- Description of the task -
Among the lines of the material, copy those that hold the string "taskbar".
______
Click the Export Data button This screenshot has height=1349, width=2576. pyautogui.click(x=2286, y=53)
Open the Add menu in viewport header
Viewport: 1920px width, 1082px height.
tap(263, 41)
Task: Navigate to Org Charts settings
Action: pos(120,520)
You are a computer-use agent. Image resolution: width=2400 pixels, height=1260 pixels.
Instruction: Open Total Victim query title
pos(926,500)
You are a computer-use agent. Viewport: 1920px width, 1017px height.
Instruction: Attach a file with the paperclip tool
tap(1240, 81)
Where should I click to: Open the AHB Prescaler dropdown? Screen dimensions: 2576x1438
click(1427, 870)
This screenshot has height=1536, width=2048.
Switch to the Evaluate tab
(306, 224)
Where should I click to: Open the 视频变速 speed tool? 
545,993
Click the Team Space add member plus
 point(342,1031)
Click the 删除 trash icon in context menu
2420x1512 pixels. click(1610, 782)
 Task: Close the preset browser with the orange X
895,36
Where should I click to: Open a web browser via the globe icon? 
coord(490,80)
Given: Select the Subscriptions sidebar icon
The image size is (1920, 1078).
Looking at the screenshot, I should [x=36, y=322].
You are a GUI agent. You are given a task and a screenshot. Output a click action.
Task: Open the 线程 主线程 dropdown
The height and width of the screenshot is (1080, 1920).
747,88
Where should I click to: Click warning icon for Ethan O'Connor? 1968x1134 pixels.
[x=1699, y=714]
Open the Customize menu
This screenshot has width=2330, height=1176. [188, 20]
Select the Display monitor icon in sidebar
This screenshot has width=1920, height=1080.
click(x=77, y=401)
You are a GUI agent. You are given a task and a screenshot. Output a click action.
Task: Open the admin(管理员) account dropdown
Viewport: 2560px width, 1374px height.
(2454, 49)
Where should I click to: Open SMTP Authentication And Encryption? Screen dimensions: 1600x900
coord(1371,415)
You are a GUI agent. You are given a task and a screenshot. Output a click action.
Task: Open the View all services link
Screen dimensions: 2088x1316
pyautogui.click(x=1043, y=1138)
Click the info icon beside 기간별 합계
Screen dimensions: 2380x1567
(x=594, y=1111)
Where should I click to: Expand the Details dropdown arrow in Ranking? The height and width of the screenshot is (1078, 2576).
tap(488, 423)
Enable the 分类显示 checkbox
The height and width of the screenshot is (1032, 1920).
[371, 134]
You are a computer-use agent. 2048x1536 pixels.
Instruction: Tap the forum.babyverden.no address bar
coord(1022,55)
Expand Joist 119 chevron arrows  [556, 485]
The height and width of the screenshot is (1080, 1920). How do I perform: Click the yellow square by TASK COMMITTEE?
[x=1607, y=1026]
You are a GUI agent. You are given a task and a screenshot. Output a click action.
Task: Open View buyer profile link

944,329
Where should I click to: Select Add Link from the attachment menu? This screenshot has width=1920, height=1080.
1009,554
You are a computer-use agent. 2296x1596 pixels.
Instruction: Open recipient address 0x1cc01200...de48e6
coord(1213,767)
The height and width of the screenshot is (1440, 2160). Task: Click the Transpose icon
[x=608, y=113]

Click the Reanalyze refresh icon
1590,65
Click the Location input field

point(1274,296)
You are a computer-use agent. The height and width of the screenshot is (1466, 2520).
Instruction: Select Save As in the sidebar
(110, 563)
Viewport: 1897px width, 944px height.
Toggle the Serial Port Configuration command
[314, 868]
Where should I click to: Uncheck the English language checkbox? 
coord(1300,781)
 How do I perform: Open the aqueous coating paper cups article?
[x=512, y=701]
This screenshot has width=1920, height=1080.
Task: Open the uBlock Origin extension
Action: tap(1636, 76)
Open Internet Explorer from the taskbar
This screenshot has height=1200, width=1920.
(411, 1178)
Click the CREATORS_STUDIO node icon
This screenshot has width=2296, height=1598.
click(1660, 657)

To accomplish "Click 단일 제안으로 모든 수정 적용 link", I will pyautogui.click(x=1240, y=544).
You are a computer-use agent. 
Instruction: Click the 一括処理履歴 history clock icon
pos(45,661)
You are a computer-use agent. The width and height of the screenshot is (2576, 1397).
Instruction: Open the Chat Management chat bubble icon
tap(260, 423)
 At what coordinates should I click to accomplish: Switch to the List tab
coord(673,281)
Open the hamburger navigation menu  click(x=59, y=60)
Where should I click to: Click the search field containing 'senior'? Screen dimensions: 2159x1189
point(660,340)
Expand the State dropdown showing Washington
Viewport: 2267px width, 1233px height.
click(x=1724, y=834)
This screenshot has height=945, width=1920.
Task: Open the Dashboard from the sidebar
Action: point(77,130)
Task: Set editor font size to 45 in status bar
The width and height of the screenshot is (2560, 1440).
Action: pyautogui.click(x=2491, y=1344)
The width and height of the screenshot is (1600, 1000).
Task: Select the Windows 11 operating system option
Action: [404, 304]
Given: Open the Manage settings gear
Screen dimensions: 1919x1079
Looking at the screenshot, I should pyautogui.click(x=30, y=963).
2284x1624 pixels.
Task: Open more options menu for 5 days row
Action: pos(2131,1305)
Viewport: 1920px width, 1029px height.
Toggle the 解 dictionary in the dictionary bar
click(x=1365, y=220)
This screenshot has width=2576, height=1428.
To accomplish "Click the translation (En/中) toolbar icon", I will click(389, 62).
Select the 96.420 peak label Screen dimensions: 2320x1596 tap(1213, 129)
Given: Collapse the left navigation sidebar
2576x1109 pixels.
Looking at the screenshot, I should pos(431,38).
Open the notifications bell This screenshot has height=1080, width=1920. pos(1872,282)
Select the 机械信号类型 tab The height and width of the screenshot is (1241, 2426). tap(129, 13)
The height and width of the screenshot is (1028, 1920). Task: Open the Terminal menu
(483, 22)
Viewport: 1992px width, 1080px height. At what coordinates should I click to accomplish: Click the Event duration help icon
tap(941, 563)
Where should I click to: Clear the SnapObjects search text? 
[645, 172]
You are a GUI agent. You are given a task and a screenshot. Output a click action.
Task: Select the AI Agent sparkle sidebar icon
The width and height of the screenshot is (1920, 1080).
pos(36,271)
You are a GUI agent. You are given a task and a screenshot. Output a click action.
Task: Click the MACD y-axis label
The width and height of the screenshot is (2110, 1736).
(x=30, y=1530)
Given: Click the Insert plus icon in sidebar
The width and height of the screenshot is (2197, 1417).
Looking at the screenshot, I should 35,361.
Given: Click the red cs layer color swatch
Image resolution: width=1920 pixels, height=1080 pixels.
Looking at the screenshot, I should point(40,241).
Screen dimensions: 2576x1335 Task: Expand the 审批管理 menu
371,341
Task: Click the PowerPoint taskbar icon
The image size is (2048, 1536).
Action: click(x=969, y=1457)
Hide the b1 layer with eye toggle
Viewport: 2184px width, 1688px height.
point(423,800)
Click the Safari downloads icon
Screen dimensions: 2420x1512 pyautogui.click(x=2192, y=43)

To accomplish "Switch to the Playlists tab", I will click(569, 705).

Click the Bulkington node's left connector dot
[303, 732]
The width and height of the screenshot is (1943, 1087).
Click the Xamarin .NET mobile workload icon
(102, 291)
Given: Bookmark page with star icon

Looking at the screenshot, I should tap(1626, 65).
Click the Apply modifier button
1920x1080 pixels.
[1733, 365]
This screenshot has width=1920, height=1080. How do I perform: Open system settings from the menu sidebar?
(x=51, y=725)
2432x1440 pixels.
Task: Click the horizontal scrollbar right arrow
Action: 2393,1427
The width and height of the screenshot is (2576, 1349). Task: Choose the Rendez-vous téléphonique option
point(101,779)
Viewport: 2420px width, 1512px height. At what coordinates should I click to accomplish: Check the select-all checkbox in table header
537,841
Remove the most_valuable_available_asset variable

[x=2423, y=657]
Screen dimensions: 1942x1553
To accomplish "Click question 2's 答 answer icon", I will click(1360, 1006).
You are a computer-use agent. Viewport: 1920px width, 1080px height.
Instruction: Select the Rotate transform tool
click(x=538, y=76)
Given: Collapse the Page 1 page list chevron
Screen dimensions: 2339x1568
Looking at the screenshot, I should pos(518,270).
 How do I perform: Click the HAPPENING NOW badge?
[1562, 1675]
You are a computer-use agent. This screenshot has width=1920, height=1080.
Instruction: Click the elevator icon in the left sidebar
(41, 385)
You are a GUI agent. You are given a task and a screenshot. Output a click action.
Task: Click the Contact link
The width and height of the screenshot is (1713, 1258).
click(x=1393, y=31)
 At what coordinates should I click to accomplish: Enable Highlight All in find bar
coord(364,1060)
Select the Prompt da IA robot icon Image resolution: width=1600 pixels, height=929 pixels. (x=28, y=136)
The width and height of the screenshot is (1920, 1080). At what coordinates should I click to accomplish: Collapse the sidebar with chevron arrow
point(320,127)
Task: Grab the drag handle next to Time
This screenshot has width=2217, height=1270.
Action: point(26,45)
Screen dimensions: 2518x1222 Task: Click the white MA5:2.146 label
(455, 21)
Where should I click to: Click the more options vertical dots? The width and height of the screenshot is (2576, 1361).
______
- The completed task -
Open Internet Explorer from the taskbar
Task: Click the PowerPoint taskbar icon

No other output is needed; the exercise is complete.